Congenital central hypoventilation syndrome (CCHS) is a rare congenital disorder whose main characteristic is a decreased respiratory drive. To ensure sufficient oxygen supply for the body, patients must be ventilated during sleep and monitored by trained personnel.
Within the scope of the WakeMe project, a mobile app-based wake-up system is developed that is worn behind the ears during the day, continuously measuring oxygen saturation. If the user falls asleep and the oxygen saturation drops as a result, the device immediately wakes them up through an acoustic signal and vibration.
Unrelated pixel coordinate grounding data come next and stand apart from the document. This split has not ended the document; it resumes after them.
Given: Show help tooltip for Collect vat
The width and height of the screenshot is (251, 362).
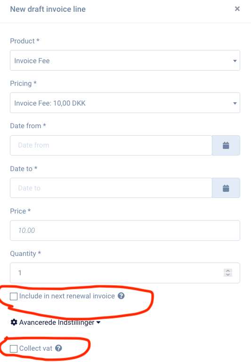Looking at the screenshot, I should [x=58, y=348].
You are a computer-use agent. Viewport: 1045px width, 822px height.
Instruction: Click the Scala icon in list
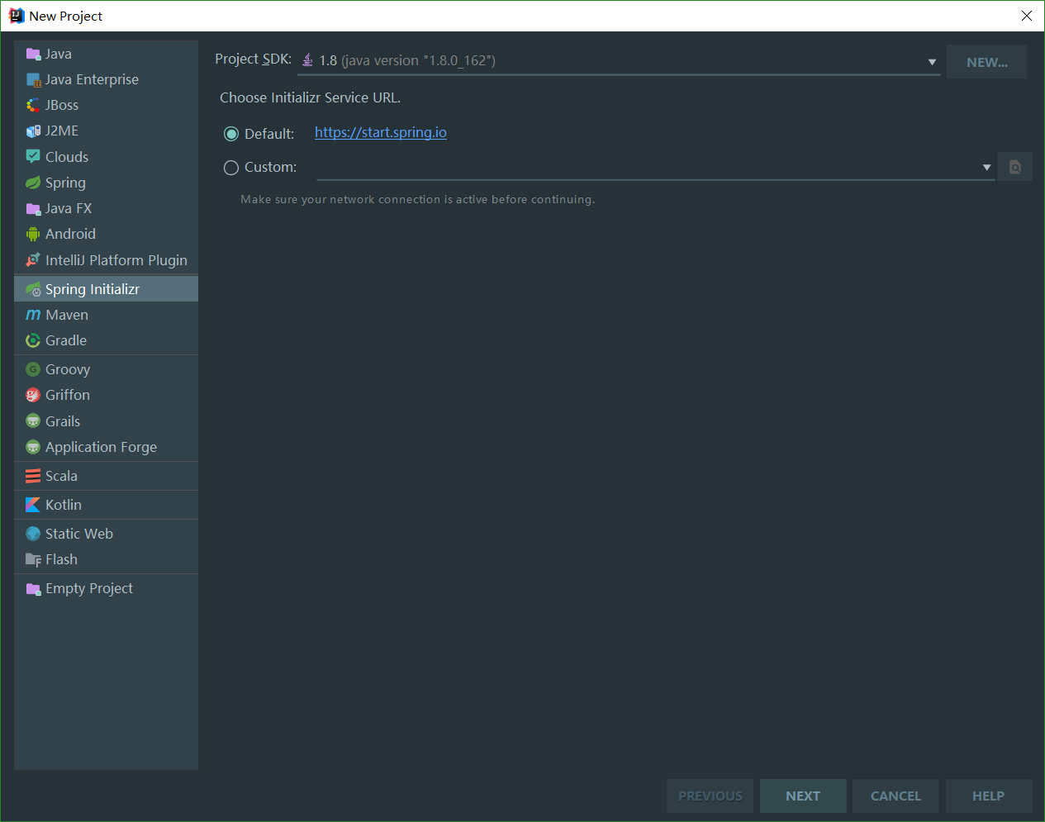point(33,476)
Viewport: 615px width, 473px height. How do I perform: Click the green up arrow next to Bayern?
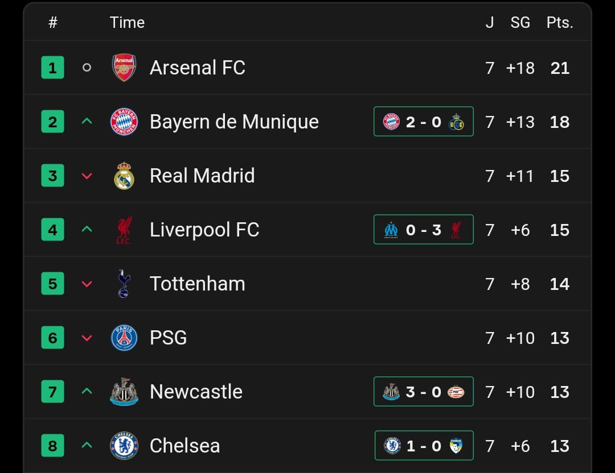pyautogui.click(x=87, y=122)
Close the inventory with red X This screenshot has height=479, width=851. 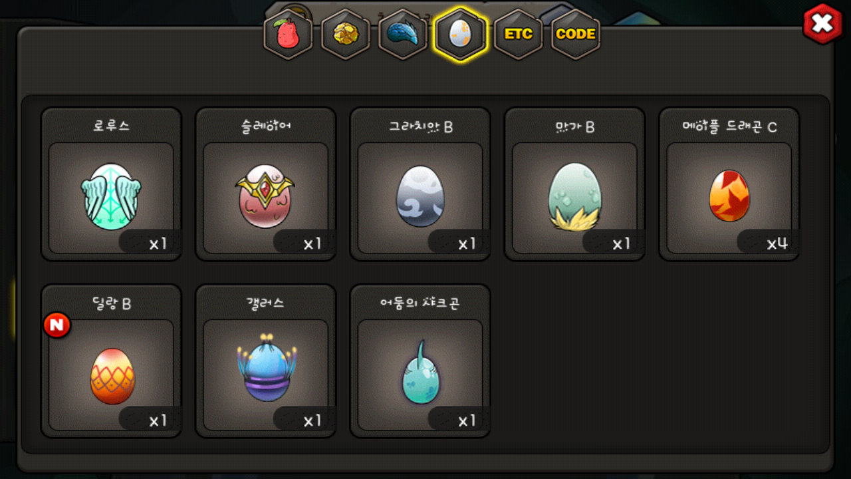click(x=822, y=24)
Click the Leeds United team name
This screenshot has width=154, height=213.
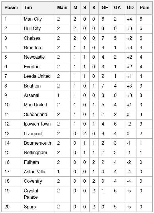[x=37, y=76]
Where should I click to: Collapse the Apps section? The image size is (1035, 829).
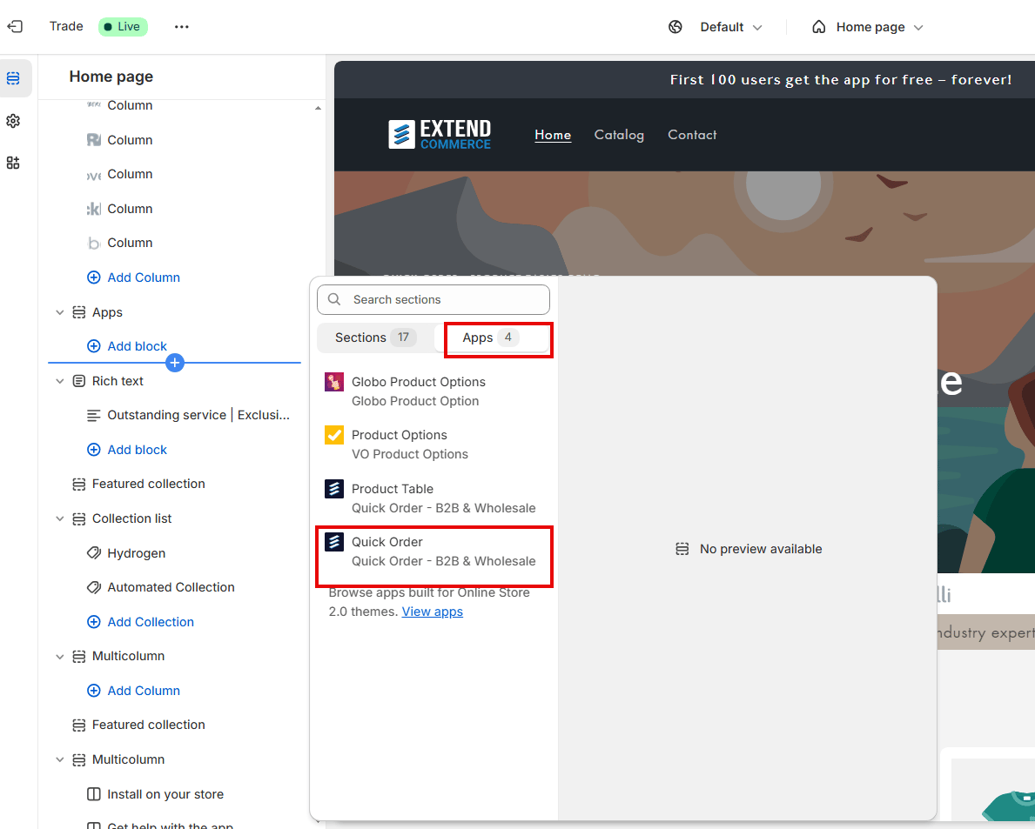(59, 312)
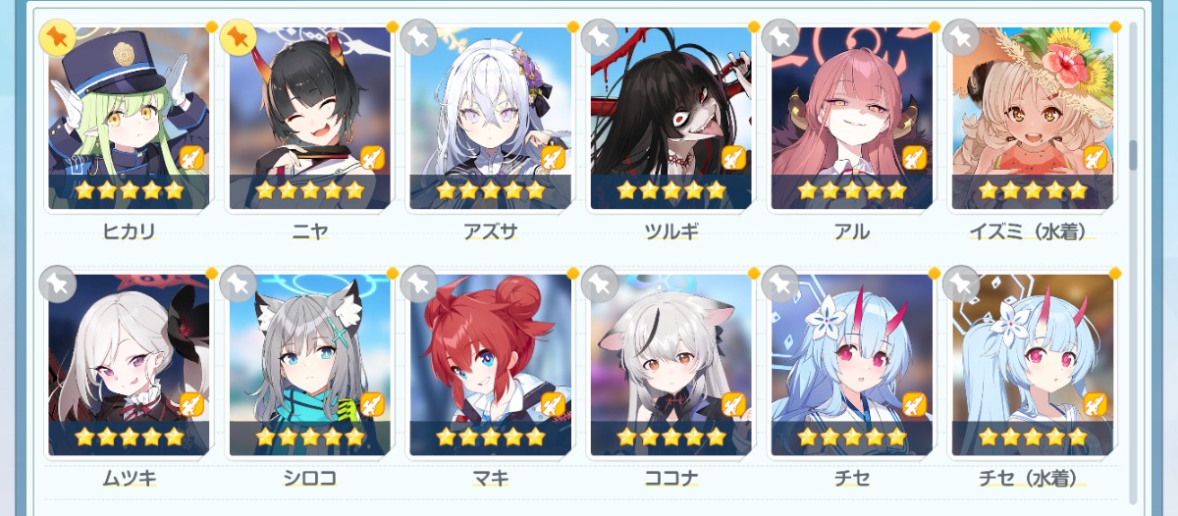Open ヒカリ character portrait
1178x516 pixels.
(130, 118)

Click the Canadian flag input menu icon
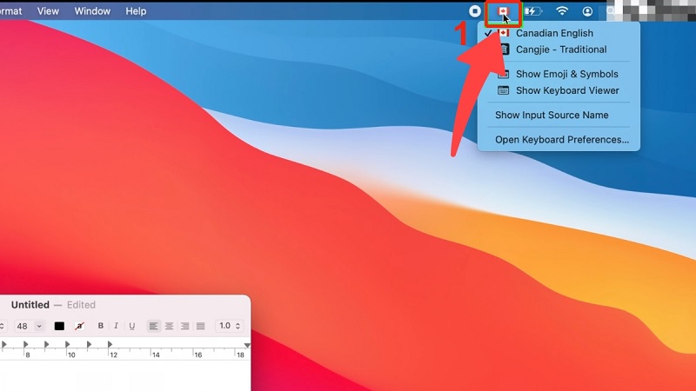coord(503,11)
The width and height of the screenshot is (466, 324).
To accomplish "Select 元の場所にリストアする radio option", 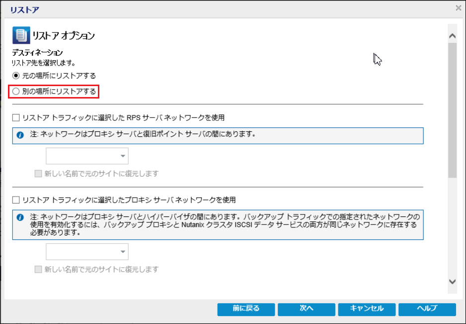I will pyautogui.click(x=16, y=76).
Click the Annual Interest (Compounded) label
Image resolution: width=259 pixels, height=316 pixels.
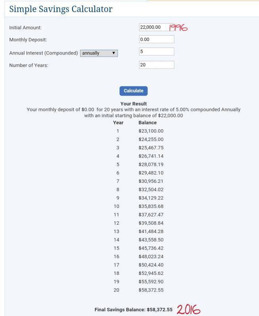tap(44, 53)
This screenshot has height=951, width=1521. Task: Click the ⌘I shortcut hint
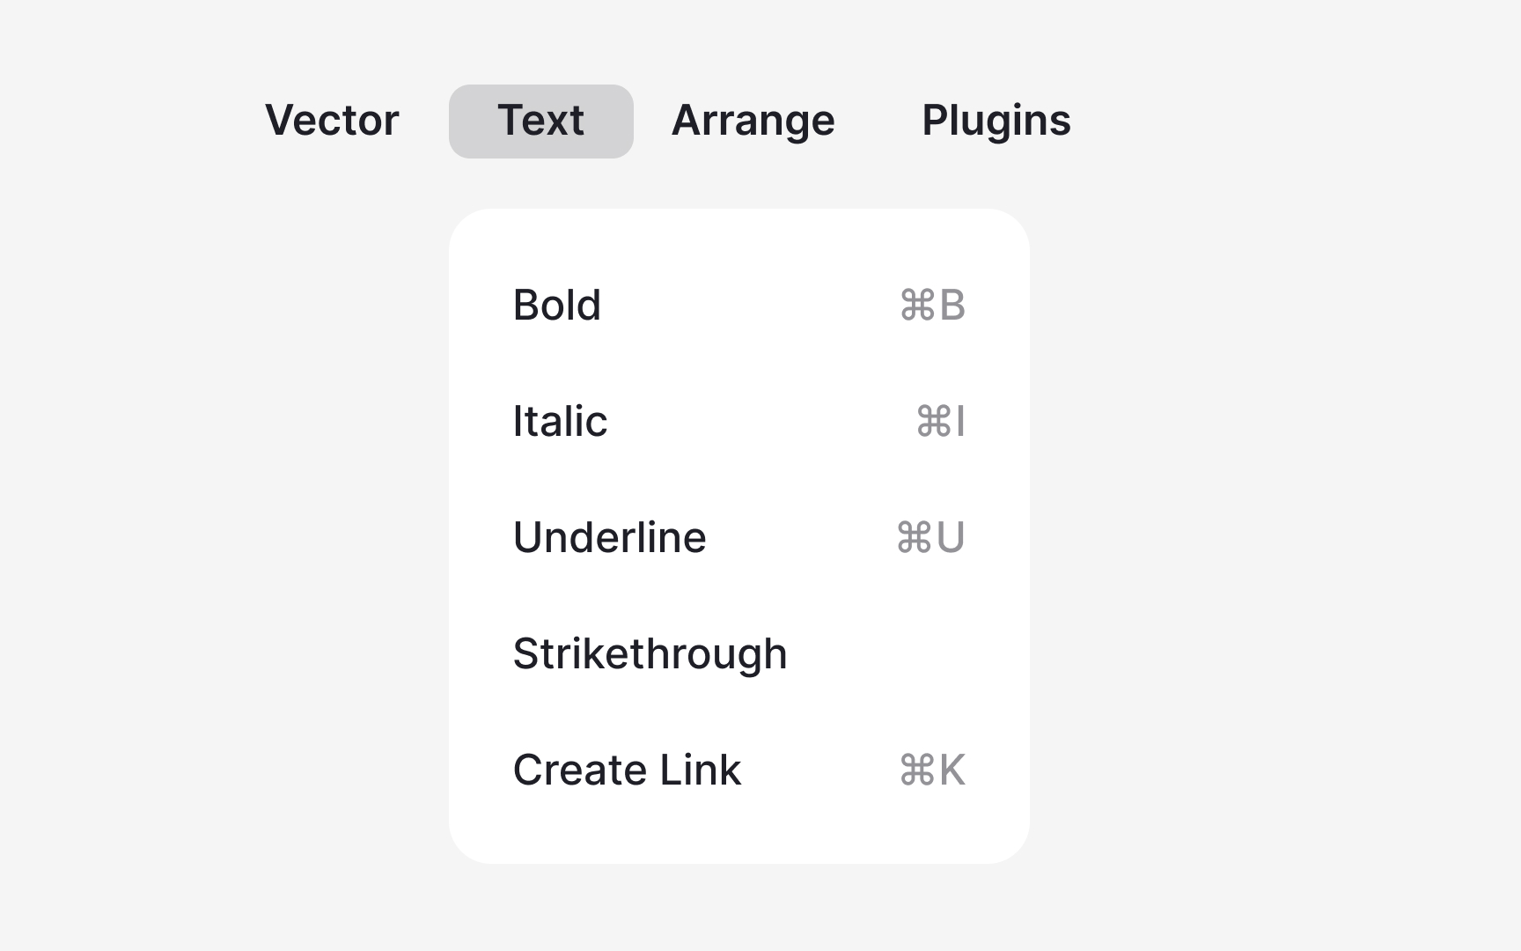[940, 422]

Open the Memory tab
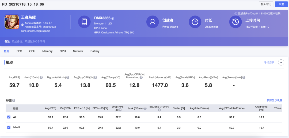47,51
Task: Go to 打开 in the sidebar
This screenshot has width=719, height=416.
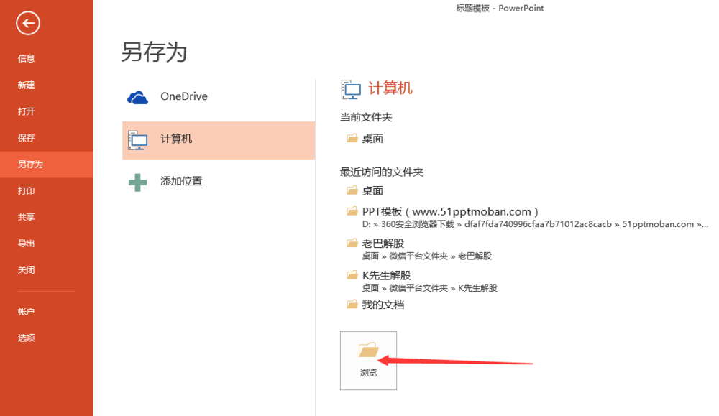Action: [27, 112]
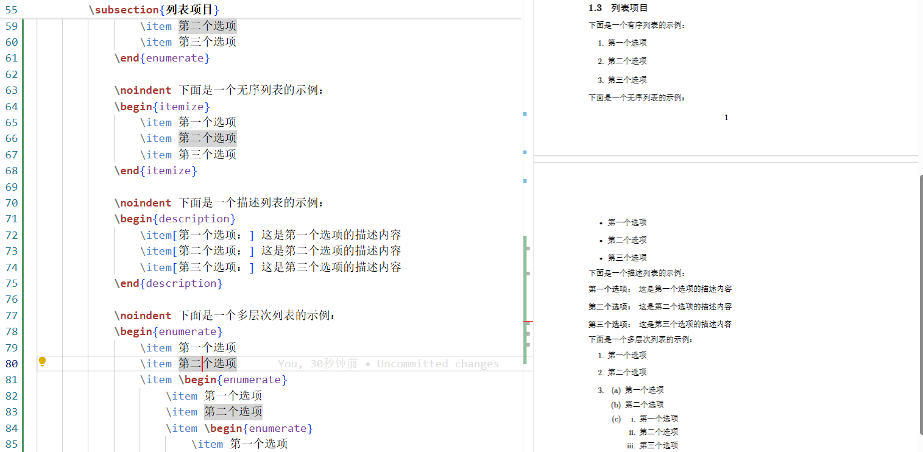Click line number 80 to select the line
This screenshot has height=452, width=923.
(11, 364)
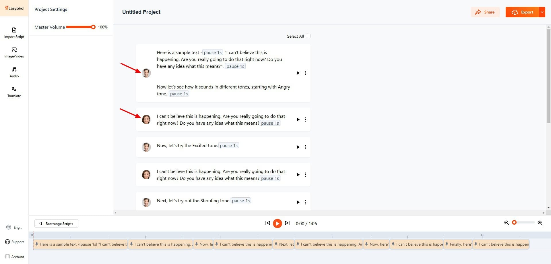
Task: Adjust the Master Volume slider
Action: pos(93,27)
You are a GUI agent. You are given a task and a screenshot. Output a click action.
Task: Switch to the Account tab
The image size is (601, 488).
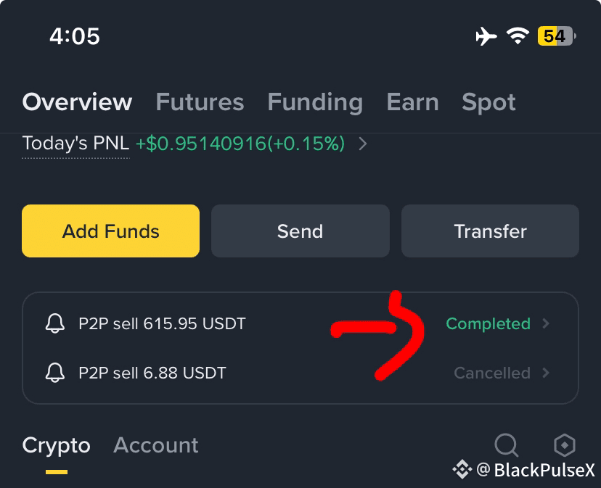[156, 445]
The mostly young patients are thus enabled to have a more normal youth and to lead a more independent, freer and safer everyday life, in which a nap on the train no longer poses a health risk.
In order to achieve this goal and develop a system that actually makes everyday life easier, the wearer must not be seen merely as a "scaffold" for the device; conversely, the system must adapt to the patient's needs both anatomically and in terms of appearance and handling. During the project, special attention is paid to the issue of fail-safety: As a future medical device, the WakeMe system must be as small and inconspicuous as possible on the one hand, but demonstrably reliable and safe on the other. All this requires well thought-out solutions that are mature from both a technical and a medical point of view.
At the Institute of Medical Device Technology, technical and medical expertise come together, which is why researchers at the IMT, supported by the Eva-Mayr-Stihl Foundation, are developing prototypes of the wake-up system and evaluating them together with those affected. The WakeMe system is to be made available to patients by industrial partners.